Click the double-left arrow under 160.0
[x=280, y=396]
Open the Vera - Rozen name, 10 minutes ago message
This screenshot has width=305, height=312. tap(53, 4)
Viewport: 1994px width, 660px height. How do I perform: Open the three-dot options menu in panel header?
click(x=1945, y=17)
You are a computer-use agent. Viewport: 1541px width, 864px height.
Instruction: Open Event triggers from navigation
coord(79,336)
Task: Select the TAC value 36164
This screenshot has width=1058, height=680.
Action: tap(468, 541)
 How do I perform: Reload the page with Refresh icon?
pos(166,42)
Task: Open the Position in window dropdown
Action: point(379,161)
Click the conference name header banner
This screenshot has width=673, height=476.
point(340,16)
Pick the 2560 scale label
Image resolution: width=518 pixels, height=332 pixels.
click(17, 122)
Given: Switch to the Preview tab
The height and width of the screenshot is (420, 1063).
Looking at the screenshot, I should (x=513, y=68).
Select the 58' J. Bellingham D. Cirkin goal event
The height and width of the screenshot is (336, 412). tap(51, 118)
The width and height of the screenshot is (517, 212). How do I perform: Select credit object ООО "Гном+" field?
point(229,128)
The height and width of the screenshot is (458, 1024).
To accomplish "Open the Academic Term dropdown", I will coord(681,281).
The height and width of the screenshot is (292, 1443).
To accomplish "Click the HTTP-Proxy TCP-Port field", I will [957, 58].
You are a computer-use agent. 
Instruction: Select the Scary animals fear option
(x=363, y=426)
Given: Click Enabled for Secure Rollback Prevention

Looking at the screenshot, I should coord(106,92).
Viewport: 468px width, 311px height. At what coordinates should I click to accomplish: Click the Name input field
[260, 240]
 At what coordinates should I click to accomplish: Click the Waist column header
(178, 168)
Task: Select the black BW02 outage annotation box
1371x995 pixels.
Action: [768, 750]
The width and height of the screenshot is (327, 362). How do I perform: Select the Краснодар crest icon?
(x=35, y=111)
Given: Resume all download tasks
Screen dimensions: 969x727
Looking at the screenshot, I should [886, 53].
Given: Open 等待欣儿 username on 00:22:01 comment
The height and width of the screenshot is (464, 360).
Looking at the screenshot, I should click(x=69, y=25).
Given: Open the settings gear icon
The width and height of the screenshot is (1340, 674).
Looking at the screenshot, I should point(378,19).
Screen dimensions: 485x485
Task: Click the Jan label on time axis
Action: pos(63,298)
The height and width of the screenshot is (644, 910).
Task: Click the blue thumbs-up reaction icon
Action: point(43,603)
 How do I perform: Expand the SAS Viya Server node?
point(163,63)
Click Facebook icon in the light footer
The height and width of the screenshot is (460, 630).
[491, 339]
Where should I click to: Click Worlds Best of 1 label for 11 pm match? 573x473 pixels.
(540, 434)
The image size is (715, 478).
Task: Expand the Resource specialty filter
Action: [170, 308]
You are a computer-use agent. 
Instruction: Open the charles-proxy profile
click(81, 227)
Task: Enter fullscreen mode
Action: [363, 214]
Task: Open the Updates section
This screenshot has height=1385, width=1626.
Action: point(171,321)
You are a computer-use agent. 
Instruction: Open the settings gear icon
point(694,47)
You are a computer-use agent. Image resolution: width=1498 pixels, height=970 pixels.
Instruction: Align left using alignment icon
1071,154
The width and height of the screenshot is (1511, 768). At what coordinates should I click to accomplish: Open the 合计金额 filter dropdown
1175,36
★ ★ ★ ★ ★
Identify every line in the rows above that contains the word "will", matching case exactly, and copy each of those lines.

To accomplish "Open the Academic Term dropdown", I will coord(681,281).
To accomplish "Click the HTTP-Proxy TCP-Port field", I will [957, 58].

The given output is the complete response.